Задание: Напишите продолжение отрывка о споре Браманте с папой Юлием II из-за оси собора святого Петра, начиная сразу после последнего предложения.

Отрывок текста:
== == ==

Может быть, не стоило бы и вспоминать этот эпизод, если бы не сохранилось упоминание о другом споре Браманте и Юлия II по сходному, но куда более серьезному поводу. Знаменательно, что отчет об этом событии оставил тоже ученый из Витербо, великий генерал августинцев Эгидий да Витербо, которого, вероятно, приобщил к ориенталистике менее почтенный соотечественник.[315] В своей «Historia viginti seculorum» Эгидий рассказывает об еще одном замысле Браманте, натолкнувшемся на противодействие папы.[316] Архитектор предлагал повернуть ось собора святого Петра, чтобы она шла юга на север, а не как прежде, с запада на восток; тогда знаменитый ватиканский обелиск[317] оказался бы перед входом в церковь. Браманте, видимо, придавал своей идее большое значение, и даже хотел ради этого перенести могилу апостола, над которой была воздвигнута древняя базилика. В ответ на возражения папы он доказывал, что памятник Юлию Цезарю будет очень уместен перед храмом, который воздвигнет Юлий. Более того, вид огромного обелиска настроит входящих в церковь на должный лад. Потрясенные до глубины души, они тем легче преклонят колена перед алтарем.[318] Гораздо проще разрыть землю вокруг могилы — с которой ничего плохого не произойдет — чем выкапывать обелиск.[319] Юлий II, впрочем, был непреклонен. Могилу апостола трогать нельзя. С обелиском Браманте пусть поступит, как знает. Сам он всегда ставит священное впереди мирского, религию — впереди пышности.

== == ==

Данные:

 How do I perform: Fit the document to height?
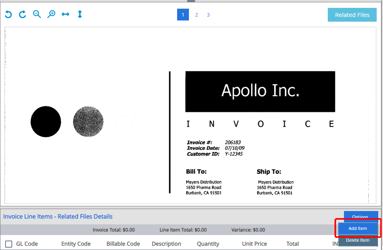click(80, 15)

== == ==

Ответ:
Божественный Юлий. Ксилография из «Гипнеротомахии Полифила», 1499, fol. vi verso
Ватикан (фрагмент плана с первоначальным положением обелиска). По Lanciani, Forma Urbis Romae. Pl. XIII
В данном случае возражения папы понятны без объяснений. Любопытно другое — откуда такая настойчивость Браманте? Одна ли любовь к иероглифической аллюзии Юлий Цезарь — Юлий II подвигла его на этот дерзкий план? Рассказ Эгидьо да Витербо предполагает еще одно объяснение. Для Браманте обелиск — священный символ, достойный стоять перед главным собором христианского мира. Лишь созерцание этого символа настроит паломника на должный лад перед вступлением в храм. Вновь этот взгляд приводит на память атмосферу «Гипнеротомахии» с ее ореолом священного трепета, окружающим памятники египетской мудрости, и степенями посвящения, которые отмечены обелисками и храмами. Тот же ватиканский обелиск упомянут как раз в подобном контексте. Колонна описывает представшее ему во сне фантастическое сооружение:
Это столь высокий обелиск, и не знаю по правде, чтобы какой другой мог с ним сравниться: ни ватиканский, ни александрийский, ни вавилонский. Сам по себе он содержал такое множество чудес, что я стоял и созерцал его в полном оцепенении чувств. И еще много можно сказать о величии труда, и превосходящем изяществе и редкой искусности, великом тщании и утонченном прилежании зодчего. Какая смелость замыслов! Сколько человеческих сил, мастерства, изобретательности и невероятного труда потребовалось, чтобы поднять в воздух такую громаду, способную тягаться с небесами…[320]
Сдается, что сочинение Колонны не только внушило Браманте маленькую причуду — сделать на Бельведере иероглифическую надпись, но и сформировало самый его взгляд на архитектуру. Одобри папа его план — развернуть собор на девяносто градусов, Браманте и впрямь создал бы комплекс зданий, приводящий в «di stupore insensato». Обелиск стоял бы перед исполинским собором, практически на одной линии с главной осью Бельведера.[321] Исследования Виттковера[322] и Дж. Акермана[323] представили «ultima manera» Браманте в новом свете. План собора святого Петра имеет не только эстетический, но и символический смысл. Бельведер — не просто ренессансный дворец, но и возрождение древнего Рима. Два приведенных выше обрывка исторической летописи замечательно вписываются в новые представления об архитекторе.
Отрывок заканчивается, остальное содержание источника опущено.